===== DATA RECORDS =====
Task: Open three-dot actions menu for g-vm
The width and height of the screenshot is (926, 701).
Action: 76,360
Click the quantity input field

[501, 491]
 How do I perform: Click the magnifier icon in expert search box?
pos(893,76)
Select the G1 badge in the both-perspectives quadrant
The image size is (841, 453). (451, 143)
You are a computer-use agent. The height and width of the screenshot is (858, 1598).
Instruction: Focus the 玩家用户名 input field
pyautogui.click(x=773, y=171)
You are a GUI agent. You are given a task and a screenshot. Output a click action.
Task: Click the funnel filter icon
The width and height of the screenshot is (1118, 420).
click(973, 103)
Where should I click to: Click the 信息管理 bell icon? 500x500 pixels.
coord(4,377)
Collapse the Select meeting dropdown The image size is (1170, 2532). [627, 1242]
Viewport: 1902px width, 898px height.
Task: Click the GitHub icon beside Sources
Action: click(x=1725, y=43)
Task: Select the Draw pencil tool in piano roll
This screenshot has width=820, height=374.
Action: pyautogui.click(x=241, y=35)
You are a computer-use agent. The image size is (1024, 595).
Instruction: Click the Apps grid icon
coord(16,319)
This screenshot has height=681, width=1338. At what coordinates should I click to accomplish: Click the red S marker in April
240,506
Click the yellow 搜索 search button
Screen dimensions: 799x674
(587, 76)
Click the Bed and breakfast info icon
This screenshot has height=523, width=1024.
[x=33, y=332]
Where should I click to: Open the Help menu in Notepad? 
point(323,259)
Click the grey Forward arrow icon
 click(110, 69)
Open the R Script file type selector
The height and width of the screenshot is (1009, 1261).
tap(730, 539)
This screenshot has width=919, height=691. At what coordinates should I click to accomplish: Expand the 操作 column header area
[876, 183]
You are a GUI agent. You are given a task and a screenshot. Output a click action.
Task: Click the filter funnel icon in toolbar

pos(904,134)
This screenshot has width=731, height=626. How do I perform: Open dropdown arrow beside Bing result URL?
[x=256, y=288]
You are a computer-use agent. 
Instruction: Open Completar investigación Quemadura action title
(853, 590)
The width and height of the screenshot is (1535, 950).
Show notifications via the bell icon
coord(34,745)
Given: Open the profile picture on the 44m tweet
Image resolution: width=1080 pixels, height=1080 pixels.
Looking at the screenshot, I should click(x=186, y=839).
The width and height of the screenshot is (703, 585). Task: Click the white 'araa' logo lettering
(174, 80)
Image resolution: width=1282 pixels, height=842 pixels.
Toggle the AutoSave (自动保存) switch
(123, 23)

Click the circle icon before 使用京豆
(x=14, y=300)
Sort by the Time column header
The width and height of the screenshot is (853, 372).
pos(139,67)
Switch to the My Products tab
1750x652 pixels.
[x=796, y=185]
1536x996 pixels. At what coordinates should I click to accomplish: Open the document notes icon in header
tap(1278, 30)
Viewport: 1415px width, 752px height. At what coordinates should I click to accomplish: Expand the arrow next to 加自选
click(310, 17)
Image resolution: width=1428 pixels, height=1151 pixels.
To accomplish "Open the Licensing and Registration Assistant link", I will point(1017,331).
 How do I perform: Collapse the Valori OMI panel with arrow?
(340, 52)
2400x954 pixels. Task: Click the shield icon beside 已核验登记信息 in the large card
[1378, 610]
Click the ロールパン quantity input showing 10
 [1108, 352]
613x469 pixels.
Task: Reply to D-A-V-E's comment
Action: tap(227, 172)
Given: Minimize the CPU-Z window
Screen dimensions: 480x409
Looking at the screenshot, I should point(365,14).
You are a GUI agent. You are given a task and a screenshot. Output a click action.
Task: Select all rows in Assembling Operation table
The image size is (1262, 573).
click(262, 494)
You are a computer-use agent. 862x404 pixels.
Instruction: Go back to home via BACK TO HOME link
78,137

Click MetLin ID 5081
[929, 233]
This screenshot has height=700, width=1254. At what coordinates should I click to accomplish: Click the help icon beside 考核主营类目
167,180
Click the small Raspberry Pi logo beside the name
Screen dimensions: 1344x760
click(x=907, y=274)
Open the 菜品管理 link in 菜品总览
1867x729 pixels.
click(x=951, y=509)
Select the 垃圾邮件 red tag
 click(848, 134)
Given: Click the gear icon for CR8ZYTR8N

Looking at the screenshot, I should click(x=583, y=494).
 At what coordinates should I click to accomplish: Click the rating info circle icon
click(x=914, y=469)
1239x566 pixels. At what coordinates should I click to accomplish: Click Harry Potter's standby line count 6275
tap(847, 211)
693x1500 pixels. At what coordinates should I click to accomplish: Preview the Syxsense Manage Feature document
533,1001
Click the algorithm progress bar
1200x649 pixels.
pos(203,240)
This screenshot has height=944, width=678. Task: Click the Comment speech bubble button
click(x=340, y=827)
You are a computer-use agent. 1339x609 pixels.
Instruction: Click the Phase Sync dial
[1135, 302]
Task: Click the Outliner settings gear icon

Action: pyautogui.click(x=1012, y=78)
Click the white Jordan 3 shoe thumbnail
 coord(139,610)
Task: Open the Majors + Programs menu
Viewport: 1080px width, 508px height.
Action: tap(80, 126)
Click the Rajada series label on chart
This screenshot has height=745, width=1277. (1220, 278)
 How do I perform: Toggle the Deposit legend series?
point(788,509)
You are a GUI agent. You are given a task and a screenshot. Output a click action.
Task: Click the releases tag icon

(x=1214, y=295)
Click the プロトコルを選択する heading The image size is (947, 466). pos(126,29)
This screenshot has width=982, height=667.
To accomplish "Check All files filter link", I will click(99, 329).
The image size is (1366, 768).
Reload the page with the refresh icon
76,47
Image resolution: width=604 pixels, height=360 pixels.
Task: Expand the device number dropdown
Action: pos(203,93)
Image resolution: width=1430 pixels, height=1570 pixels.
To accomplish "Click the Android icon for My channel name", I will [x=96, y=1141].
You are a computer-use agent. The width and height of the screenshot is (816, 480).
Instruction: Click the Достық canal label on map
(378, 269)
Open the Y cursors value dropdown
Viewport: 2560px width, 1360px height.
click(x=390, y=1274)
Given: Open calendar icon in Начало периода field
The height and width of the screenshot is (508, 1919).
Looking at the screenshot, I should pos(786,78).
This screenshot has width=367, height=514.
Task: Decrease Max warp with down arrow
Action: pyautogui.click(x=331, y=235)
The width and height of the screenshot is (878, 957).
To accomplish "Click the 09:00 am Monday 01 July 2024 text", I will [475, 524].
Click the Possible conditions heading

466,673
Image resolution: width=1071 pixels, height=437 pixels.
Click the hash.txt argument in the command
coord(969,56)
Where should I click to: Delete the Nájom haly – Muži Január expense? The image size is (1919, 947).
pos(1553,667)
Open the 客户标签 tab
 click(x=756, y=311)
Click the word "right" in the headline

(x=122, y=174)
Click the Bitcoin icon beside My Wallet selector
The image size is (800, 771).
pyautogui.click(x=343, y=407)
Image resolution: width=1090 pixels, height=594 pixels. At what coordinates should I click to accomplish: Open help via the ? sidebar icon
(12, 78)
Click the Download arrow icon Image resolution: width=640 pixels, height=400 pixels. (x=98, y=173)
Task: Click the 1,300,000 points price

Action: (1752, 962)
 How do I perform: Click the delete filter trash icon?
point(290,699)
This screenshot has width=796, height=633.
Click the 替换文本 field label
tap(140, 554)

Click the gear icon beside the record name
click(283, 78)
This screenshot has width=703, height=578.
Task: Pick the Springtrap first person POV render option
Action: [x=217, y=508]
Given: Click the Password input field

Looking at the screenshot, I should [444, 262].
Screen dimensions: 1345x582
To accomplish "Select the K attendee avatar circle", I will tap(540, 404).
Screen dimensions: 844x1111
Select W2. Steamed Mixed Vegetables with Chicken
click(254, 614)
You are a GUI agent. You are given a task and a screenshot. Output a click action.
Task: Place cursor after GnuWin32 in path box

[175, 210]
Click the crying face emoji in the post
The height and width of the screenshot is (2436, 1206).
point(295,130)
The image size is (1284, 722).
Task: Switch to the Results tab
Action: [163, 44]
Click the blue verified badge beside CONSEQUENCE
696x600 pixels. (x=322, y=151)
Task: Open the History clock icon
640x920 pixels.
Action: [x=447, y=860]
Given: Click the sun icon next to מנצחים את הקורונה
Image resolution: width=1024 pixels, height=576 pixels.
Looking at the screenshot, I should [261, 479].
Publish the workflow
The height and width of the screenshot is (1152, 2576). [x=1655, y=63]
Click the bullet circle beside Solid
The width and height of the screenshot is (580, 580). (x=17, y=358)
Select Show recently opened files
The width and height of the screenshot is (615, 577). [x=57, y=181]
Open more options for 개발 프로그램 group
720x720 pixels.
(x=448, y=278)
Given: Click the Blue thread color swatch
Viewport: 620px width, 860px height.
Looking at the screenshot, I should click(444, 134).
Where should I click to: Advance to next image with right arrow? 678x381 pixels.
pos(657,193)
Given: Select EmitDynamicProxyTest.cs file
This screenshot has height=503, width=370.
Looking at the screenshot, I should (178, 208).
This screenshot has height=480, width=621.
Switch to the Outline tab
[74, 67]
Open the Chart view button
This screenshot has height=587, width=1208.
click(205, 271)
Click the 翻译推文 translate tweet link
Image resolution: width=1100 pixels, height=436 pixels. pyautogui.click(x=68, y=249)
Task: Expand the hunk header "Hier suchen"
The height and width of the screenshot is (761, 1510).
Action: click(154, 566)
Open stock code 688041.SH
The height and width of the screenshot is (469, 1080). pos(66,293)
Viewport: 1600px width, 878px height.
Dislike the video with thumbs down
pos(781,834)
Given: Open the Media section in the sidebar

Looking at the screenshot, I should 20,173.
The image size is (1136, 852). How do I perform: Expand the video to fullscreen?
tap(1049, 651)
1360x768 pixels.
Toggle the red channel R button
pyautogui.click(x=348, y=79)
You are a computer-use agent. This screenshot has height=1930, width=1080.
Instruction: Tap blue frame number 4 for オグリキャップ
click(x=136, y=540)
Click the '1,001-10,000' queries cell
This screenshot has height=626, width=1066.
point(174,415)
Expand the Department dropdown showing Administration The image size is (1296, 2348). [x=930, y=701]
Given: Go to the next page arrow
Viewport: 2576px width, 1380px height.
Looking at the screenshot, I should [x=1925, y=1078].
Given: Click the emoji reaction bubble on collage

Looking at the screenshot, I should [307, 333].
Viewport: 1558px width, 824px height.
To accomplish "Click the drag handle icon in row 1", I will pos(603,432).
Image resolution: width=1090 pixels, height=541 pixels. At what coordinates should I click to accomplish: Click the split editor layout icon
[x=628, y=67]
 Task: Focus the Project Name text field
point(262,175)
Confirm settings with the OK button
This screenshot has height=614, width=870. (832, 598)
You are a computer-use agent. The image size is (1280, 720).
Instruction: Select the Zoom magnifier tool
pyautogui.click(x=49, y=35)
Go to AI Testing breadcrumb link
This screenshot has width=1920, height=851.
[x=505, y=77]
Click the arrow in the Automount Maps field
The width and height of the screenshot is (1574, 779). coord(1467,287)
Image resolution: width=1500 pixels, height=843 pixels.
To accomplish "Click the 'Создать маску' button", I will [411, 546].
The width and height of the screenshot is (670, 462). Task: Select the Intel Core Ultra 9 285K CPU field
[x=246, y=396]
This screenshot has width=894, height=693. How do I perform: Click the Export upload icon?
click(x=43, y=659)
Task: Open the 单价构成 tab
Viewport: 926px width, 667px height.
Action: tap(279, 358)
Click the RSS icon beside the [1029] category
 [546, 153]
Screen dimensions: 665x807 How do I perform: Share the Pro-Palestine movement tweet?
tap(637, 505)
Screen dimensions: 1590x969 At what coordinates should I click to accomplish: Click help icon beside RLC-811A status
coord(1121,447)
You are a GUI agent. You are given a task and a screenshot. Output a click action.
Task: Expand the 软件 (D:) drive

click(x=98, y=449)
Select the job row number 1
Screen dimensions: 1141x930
=====
* _EXERCISE_
When you reach the line containing "You are a computer-use agent. 1339x609" in the data above, start copying exactly, and stop after the line containing "The image size is (1366, 768).".

* _ANSWER TO THIS TASK_
You are a computer-use agent. 1339x609 pixels.
Instruction: Click the Phase Sync dial
[1135, 302]
Task: Click the Outliner settings gear icon

Action: pyautogui.click(x=1012, y=78)
Click the white Jordan 3 shoe thumbnail
 coord(139,610)
Task: Open the Majors + Programs menu
Viewport: 1080px width, 508px height.
Action: tap(80, 126)
Click the Rajada series label on chart
This screenshot has height=745, width=1277. (1220, 278)
 How do I perform: Toggle the Deposit legend series?
point(788,509)
You are a GUI agent. You are given a task and a screenshot. Output a click action.
Task: Click the releases tag icon

(x=1214, y=295)
Click the プロトコルを選択する heading The image size is (947, 466). pos(126,29)
This screenshot has width=982, height=667.
To accomplish "Check All files filter link", I will click(99, 329).
The image size is (1366, 768).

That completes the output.